Si les modalités de publicité existantes sont maintenues et les cas de dispense de publicité et de mise en concurrence restent globalement les mêmes, le seuil de publicité et de mise en concurrence facultatif est relevé à 25.000 euros. Les procédures devront par ailleurs être entièrement dématérialisées, selon un calendrier fixé par l’article 40 du décret. Ainsi, jusqu’au 1er octobre 2018, la dématérialisation reste facultative, mais l’acheteur pourra l’imposer et ne pourra refuser de recevoir les candidatures et les offres par voie électronique. La dématérialisation est en revanche obligatoire pour les marchés de fournitures de matériel informatique et les marchés de services informatiques. A partir du 1er octobre 2018, toutes les communications et tous les échanges sont effectués par voie électronique.

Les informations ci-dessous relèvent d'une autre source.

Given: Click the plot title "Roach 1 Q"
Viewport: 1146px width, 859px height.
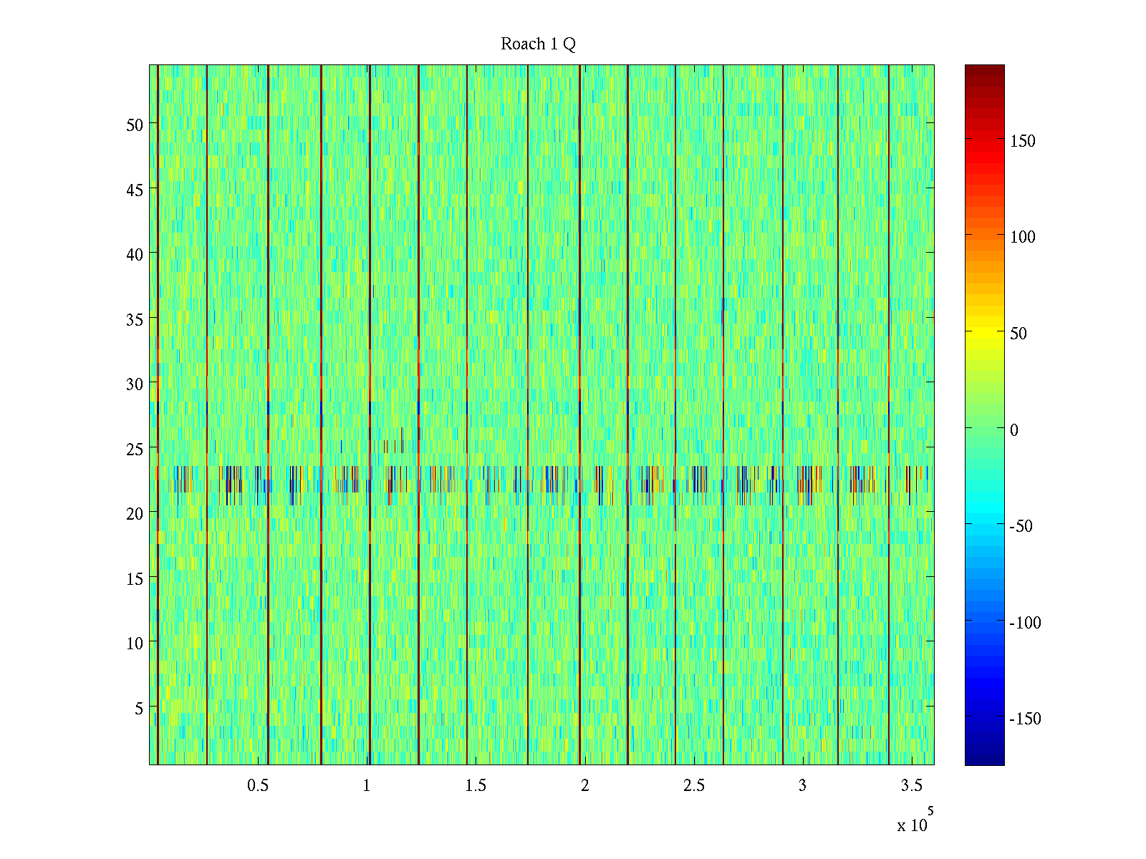Looking at the screenshot, I should click(538, 44).
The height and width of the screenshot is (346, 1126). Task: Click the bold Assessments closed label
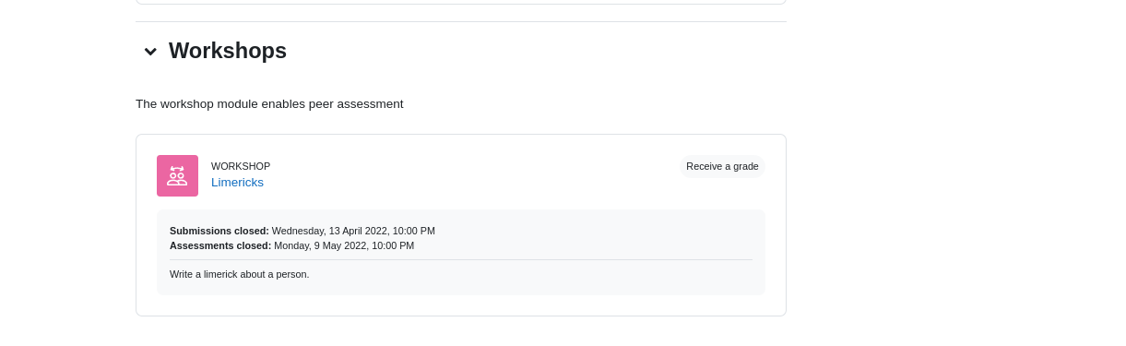coord(220,245)
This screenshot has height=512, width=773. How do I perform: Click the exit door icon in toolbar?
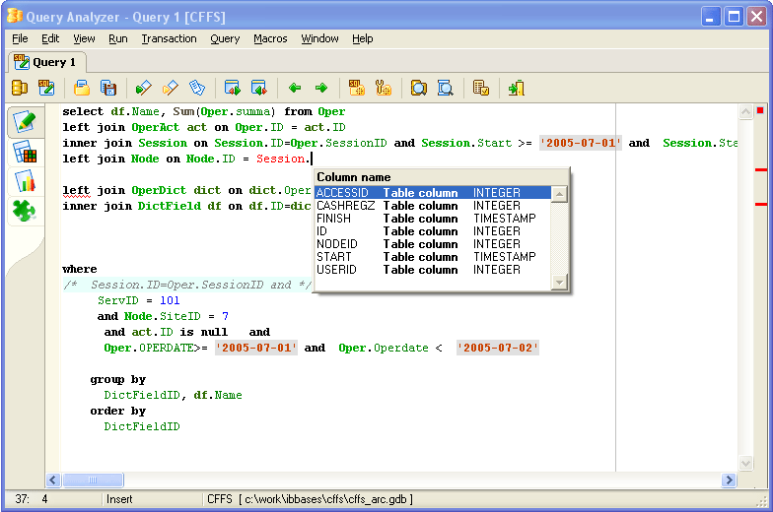[516, 88]
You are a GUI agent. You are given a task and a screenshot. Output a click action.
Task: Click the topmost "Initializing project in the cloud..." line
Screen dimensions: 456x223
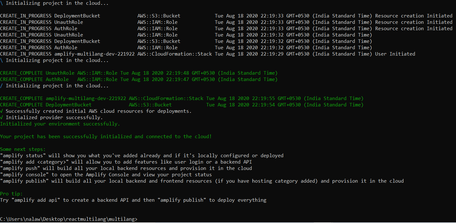coord(57,3)
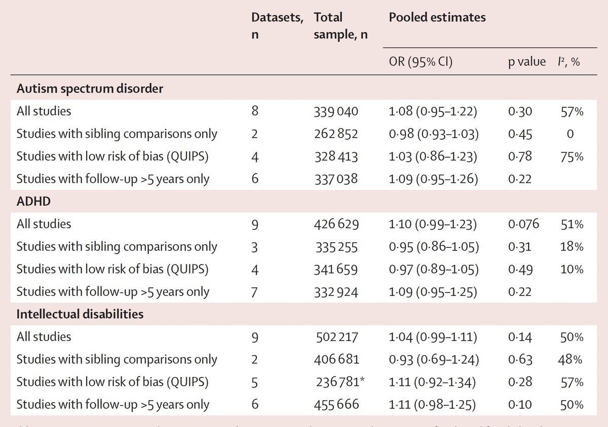This screenshot has height=427, width=608.
Task: Click the asterisked value 236 781*
Action: coord(339,382)
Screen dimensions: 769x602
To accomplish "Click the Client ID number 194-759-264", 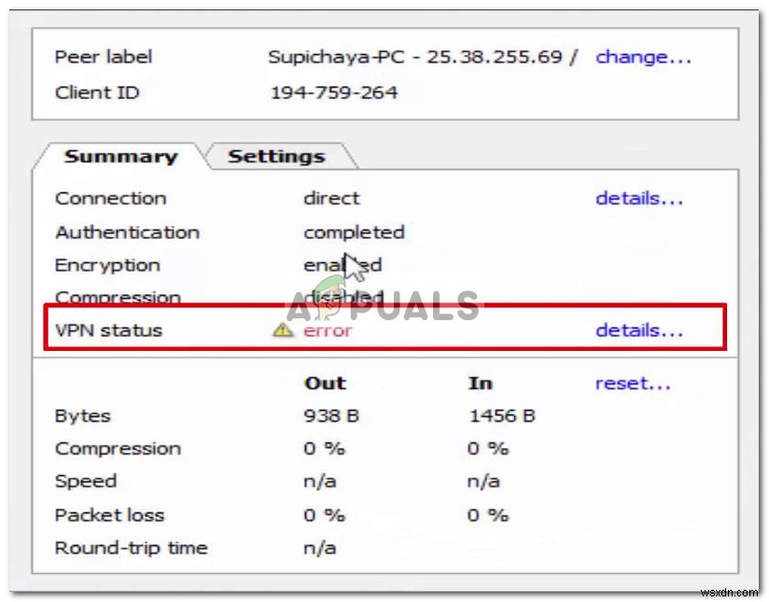I will coord(333,92).
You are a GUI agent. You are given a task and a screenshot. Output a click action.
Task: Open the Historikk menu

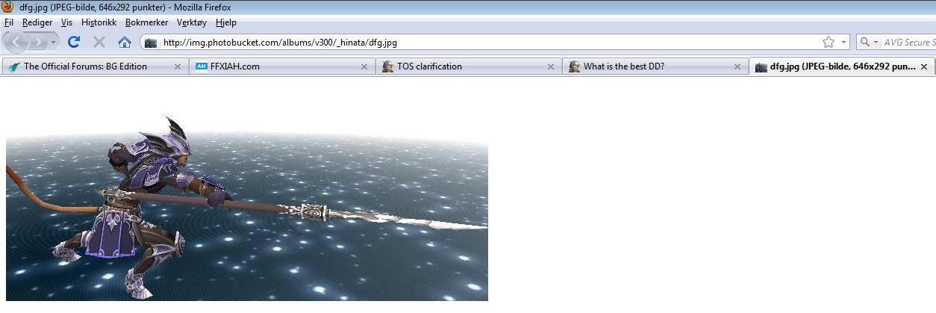point(99,22)
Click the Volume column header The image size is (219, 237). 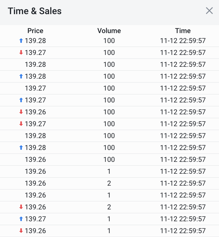tap(109, 31)
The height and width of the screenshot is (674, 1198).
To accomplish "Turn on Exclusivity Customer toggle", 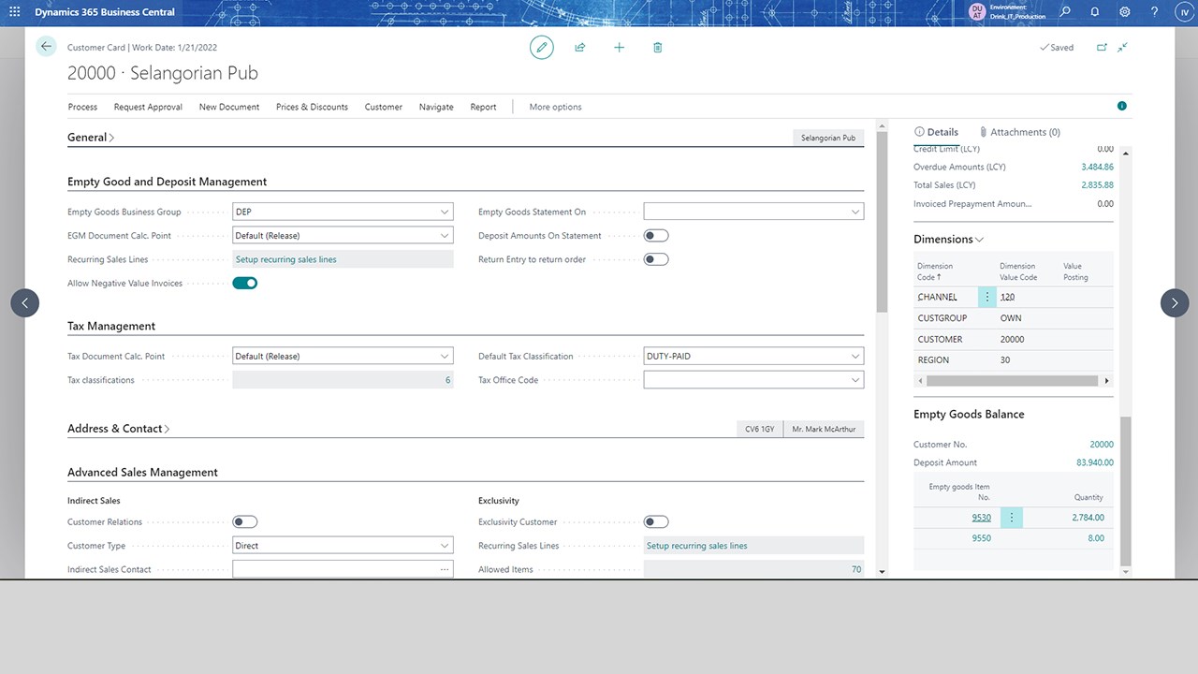I will 656,522.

Autre élément de simplification, la distinction entre les services inclus et « exclus » (articles 29 et 30 du code des marchés publics) est supprimée, de sorte que tous les marchés de services sont soumis aux procédures formalisées dès 209.000 euros. Seuls les services sociaux conservent un régime allégé de publicité et de mise en concurrence, selon l’article 28 du décret. Exception notable, ou survivance de cet ancien régime, l’article 29 du décret prévoit la possibilité de passer les marchés de services juridiques avec un avocat selon une procédure adaptée sans limitation de montant. Il est vrai que la directive 2014/24 excluait en principe ces marchés du champ d’application des règles de mise en concurrence, le gouvernement français ayant au contraire souhaité conserver le principe de soumission des marchés de services juridiques aux règles des marchés publics.

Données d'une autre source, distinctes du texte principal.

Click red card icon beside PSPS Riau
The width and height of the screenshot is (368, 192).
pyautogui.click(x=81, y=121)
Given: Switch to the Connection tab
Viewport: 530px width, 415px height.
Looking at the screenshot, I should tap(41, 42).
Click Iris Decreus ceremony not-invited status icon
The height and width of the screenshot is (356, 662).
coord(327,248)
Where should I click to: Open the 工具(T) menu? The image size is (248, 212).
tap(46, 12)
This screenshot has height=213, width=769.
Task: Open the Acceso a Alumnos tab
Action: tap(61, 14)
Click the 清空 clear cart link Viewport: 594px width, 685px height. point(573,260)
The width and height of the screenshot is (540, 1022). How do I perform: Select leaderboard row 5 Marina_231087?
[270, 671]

Conséquence de la dématérialisation, les délais minimaux de réception des candidatures et des offres sont réduits. A titre d’exemple, en appel d’offres ouvert, le délai minimal est de 35 jours à compter de l’envoi de l’avis en appel d’offres ouvert et 30 jours en cas d’appel d’offres restreint. Autre assouplissement, il est dorénavant possible en appel d’offres ouvert d’examiner les candidatures avant les offres (article 64 et 65).

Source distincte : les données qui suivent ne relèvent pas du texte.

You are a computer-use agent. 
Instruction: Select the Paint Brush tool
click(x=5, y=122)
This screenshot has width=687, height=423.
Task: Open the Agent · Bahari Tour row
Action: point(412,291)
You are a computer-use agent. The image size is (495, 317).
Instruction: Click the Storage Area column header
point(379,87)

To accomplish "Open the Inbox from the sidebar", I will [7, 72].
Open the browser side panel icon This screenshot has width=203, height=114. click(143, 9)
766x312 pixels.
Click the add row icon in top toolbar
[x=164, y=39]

Enfin, la définition des offres irrégulières inacceptables, inappropriées est modifiée pour autoriser le pouvoir adjudicateur à admettre le plus largement possible la régularisation des offres, ce qui constitue une nouveauté importante en procédure formalisée. Le pouvoir adjudicateur peut autoriser la régularisation des offres irrégulières dans tous les cas (article 56), et même, dans certaines procédures, les offres inacceptables. Selon l’article 59, le marché est attribué soit sur la base d’un critère unique du prix ou du coût ; soit (ce qui est obligatoire pour le dialogue compétitif et le partenariat d’innovation) sur la base d’une pluralité de critères. Conformément à la pratique des acheteurs publics, ces critères pourront prendre dorénavant officiellement en compte l’organisation, la qualification et l’expérience du personnel assigné à l’exécution du marché, lorsque la qualité du personnel assigné peut avoir une influence significative sur le niveau d’exécution du marché public.

Si on peut à titre anecdotique relever que quelques nouveaux critères de choix comme la diversité ou le bien-être animal sont ajoutés à la liste de l’article 53 du code des marchés publics, l’article 60 du décret précise quant à lui les coûts pris en compte dans le coût du cycle de vie.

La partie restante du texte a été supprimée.